= Action item =
Every entry below, first to last, should be restated word for word.

Saved data entries:
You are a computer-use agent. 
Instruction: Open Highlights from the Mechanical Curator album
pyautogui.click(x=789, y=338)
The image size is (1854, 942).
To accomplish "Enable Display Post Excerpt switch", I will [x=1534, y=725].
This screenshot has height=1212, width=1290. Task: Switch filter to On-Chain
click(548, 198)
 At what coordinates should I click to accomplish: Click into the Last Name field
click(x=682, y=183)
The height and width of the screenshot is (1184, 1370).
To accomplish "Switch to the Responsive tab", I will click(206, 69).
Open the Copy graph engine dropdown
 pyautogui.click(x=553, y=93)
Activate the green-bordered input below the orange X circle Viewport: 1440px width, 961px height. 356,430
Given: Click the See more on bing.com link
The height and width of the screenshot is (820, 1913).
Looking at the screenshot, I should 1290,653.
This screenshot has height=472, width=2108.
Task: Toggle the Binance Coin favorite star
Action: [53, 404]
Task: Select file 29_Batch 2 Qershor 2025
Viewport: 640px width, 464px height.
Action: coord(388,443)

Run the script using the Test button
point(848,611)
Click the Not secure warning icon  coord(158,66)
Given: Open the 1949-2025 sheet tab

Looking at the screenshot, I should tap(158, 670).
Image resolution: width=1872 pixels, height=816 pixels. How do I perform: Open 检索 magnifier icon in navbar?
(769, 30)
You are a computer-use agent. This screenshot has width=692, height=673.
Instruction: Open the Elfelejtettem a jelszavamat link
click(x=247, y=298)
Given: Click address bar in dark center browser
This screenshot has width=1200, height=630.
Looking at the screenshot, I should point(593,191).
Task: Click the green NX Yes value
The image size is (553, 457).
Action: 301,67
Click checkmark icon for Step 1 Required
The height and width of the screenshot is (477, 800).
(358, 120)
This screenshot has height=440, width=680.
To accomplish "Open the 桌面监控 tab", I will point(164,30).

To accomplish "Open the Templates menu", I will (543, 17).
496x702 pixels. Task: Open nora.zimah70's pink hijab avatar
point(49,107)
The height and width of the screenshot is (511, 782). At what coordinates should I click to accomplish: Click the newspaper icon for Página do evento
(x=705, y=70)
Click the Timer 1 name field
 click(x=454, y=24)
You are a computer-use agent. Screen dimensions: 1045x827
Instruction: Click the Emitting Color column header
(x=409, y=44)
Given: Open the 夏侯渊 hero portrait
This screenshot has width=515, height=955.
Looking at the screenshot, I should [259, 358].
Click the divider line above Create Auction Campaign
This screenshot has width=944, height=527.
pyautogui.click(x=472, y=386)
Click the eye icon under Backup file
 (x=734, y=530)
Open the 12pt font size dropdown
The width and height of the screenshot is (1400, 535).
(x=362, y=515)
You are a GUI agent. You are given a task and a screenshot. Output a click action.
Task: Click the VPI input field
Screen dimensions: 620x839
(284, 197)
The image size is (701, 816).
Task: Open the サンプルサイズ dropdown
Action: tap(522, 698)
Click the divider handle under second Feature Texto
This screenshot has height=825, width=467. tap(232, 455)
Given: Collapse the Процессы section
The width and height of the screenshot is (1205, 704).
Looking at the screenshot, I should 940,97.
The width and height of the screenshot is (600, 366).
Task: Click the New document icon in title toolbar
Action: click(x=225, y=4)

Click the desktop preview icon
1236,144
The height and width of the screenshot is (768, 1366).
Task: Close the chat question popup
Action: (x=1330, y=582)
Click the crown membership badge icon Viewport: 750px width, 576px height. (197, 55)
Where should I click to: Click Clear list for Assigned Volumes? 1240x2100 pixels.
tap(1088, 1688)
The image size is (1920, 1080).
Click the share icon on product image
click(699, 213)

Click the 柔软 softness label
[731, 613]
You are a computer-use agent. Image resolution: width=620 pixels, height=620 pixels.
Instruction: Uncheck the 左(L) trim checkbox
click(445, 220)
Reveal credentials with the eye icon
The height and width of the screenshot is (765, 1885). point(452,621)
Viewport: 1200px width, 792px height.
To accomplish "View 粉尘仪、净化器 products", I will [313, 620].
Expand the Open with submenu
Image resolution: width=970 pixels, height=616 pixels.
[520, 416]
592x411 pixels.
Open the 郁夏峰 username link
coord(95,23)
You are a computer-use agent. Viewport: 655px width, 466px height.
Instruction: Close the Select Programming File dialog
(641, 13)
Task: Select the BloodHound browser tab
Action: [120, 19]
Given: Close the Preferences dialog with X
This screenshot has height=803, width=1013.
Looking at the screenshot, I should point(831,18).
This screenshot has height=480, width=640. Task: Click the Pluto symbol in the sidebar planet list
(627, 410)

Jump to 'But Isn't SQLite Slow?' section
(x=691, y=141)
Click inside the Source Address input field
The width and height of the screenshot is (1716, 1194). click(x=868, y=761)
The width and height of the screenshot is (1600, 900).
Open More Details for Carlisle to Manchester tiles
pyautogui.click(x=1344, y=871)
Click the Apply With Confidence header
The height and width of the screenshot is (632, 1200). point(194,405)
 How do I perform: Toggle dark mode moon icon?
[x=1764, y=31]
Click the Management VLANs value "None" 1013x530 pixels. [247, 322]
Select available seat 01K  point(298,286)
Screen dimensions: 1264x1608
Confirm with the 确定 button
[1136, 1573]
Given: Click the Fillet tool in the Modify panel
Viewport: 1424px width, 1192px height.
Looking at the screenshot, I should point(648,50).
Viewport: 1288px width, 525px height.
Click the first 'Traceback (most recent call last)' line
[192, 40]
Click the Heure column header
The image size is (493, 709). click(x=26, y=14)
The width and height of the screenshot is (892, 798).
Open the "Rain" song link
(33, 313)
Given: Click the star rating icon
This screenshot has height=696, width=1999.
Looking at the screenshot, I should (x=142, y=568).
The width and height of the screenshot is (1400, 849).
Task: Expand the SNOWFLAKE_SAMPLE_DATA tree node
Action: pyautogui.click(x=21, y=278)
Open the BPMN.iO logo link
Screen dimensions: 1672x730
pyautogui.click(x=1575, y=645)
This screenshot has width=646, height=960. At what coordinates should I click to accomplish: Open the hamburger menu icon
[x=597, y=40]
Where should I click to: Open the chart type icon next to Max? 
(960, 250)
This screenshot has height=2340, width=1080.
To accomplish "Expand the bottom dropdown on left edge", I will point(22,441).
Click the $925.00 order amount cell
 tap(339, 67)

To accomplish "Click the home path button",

= Response below =
You are a computer-use agent. 
Instruction: Open Highlights from the Mechanical Curator album
pyautogui.click(x=789, y=338)
The image size is (1854, 942).
To accomplish "Enable Display Post Excerpt switch", I will [x=1534, y=725].
This screenshot has height=1212, width=1290. Task: Switch filter to On-Chain
click(548, 198)
 At what coordinates should I click to accomplish: Click into the Last Name field
click(x=682, y=183)
The height and width of the screenshot is (1184, 1370).
To accomplish "Switch to the Responsive tab", I will click(206, 69).
Open the Copy graph engine dropdown
 pyautogui.click(x=553, y=93)
Activate the green-bordered input below the orange X circle Viewport: 1440px width, 961px height. 356,430
Given: Click the See more on bing.com link
The height and width of the screenshot is (820, 1913).
Looking at the screenshot, I should 1290,653.
This screenshot has height=472, width=2108.
Task: Toggle the Binance Coin favorite star
Action: [53, 404]
Task: Select file 29_Batch 2 Qershor 2025
Viewport: 640px width, 464px height.
Action: coord(388,443)

Run the script using the Test button
point(848,611)
Click the Not secure warning icon  coord(158,66)
Given: Open the 1949-2025 sheet tab

Looking at the screenshot, I should tap(158, 670).
Image resolution: width=1872 pixels, height=816 pixels. How do I perform: Open 检索 magnifier icon in navbar?
(769, 30)
You are a computer-use agent. This screenshot has width=692, height=673.
Instruction: Open the Elfelejtettem a jelszavamat link
click(x=247, y=298)
Given: Click address bar in dark center browser
This screenshot has width=1200, height=630.
Looking at the screenshot, I should point(593,191).
Task: Click the green NX Yes value
The image size is (553, 457).
Action: 301,67
Click checkmark icon for Step 1 Required
The height and width of the screenshot is (477, 800).
(358, 120)
This screenshot has height=440, width=680.
To accomplish "Open the 桌面监控 tab", I will point(164,30).

To accomplish "Open the Templates menu", I will (543, 17).
496x702 pixels. Task: Open nora.zimah70's pink hijab avatar
point(49,107)
The height and width of the screenshot is (511, 782). At what coordinates should I click to accomplish: Click the newspaper icon for Página do evento
(x=705, y=70)
Click the Timer 1 name field
 click(x=454, y=24)
You are a computer-use agent. Screen dimensions: 1045x827
Instruction: Click the Emitting Color column header
(x=409, y=44)
Given: Open the 夏侯渊 hero portrait
This screenshot has width=515, height=955.
Looking at the screenshot, I should [259, 358].
Click the divider line above Create Auction Campaign
This screenshot has width=944, height=527.
pyautogui.click(x=472, y=386)
Click the eye icon under Backup file
 (x=734, y=530)
Open the 12pt font size dropdown
The width and height of the screenshot is (1400, 535).
(x=362, y=515)
You are a GUI agent. You are given a task and a screenshot. Output a click action.
Task: Click the VPI input field
Screen dimensions: 620x839
(284, 197)
The image size is (701, 816).
Task: Open the サンプルサイズ dropdown
Action: tap(522, 698)
Click the divider handle under second Feature Texto
This screenshot has height=825, width=467. tap(232, 455)
Given: Collapse the Процессы section
The width and height of the screenshot is (1205, 704).
Looking at the screenshot, I should 940,97.
The width and height of the screenshot is (600, 366).
Task: Click the New document icon in title toolbar
Action: click(x=225, y=4)

Click the desktop preview icon
1236,144
The height and width of the screenshot is (768, 1366).
Task: Close the chat question popup
Action: (x=1330, y=582)
Click the crown membership badge icon Viewport: 750px width, 576px height. (197, 55)
Where should I click to: Click Clear list for Assigned Volumes? 1240x2100 pixels.
tap(1088, 1688)
The image size is (1920, 1080).
Click the share icon on product image
click(699, 213)

Click the 柔软 softness label
[731, 613]
You are a computer-use agent. Image resolution: width=620 pixels, height=620 pixels.
Instruction: Uncheck the 左(L) trim checkbox
click(445, 220)
Reveal credentials with the eye icon
The height and width of the screenshot is (765, 1885). point(452,621)
Viewport: 1200px width, 792px height.
To accomplish "View 粉尘仪、净化器 products", I will [313, 620].
Expand the Open with submenu
Image resolution: width=970 pixels, height=616 pixels.
[520, 416]
592x411 pixels.
Open the 郁夏峰 username link
coord(95,23)
You are a computer-use agent. Viewport: 655px width, 466px height.
Instruction: Close the Select Programming File dialog
(641, 13)
Task: Select the BloodHound browser tab
Action: [120, 19]
Given: Close the Preferences dialog with X
This screenshot has height=803, width=1013.
Looking at the screenshot, I should point(831,18).
This screenshot has height=480, width=640. Task: Click the Pluto symbol in the sidebar planet list
(627, 410)

Jump to 'But Isn't SQLite Slow?' section
(x=691, y=141)
Click inside the Source Address input field
The width and height of the screenshot is (1716, 1194). click(x=868, y=761)
The width and height of the screenshot is (1600, 900).
Open More Details for Carlisle to Manchester tiles
pyautogui.click(x=1344, y=871)
Click the Apply With Confidence header
The height and width of the screenshot is (632, 1200). point(194,405)
 How do I perform: Toggle dark mode moon icon?
[x=1764, y=31]
Click the Management VLANs value "None" 1013x530 pixels. [247, 322]
Select available seat 01K  point(298,286)
Screen dimensions: 1264x1608
Confirm with the 确定 button
[1136, 1573]
Given: Click the Fillet tool in the Modify panel
Viewport: 1424px width, 1192px height.
Looking at the screenshot, I should point(648,50).
Viewport: 1288px width, 525px height.
Click the first 'Traceback (most recent call last)' line
[192, 40]
Click the Heure column header
The image size is (493, 709). click(x=26, y=14)
The width and height of the screenshot is (892, 798).
Open the "Rain" song link
(33, 313)
Given: Click the star rating icon
This screenshot has height=696, width=1999.
Looking at the screenshot, I should (x=142, y=568).
The width and height of the screenshot is (1400, 849).
Task: Expand the SNOWFLAKE_SAMPLE_DATA tree node
Action: pyautogui.click(x=21, y=278)
Open the BPMN.iO logo link
Screen dimensions: 1672x730
pyautogui.click(x=1575, y=645)
This screenshot has width=646, height=960. At what coordinates should I click to accomplish: Open the hamburger menu icon
[x=597, y=40]
Where should I click to: Open the chart type icon next to Max? 
(960, 250)
This screenshot has height=2340, width=1080.
To accomplish "Expand the bottom dropdown on left edge", I will point(22,441).
Click the $925.00 order amount cell
 tap(339, 67)

To accomplish "Click the home path button",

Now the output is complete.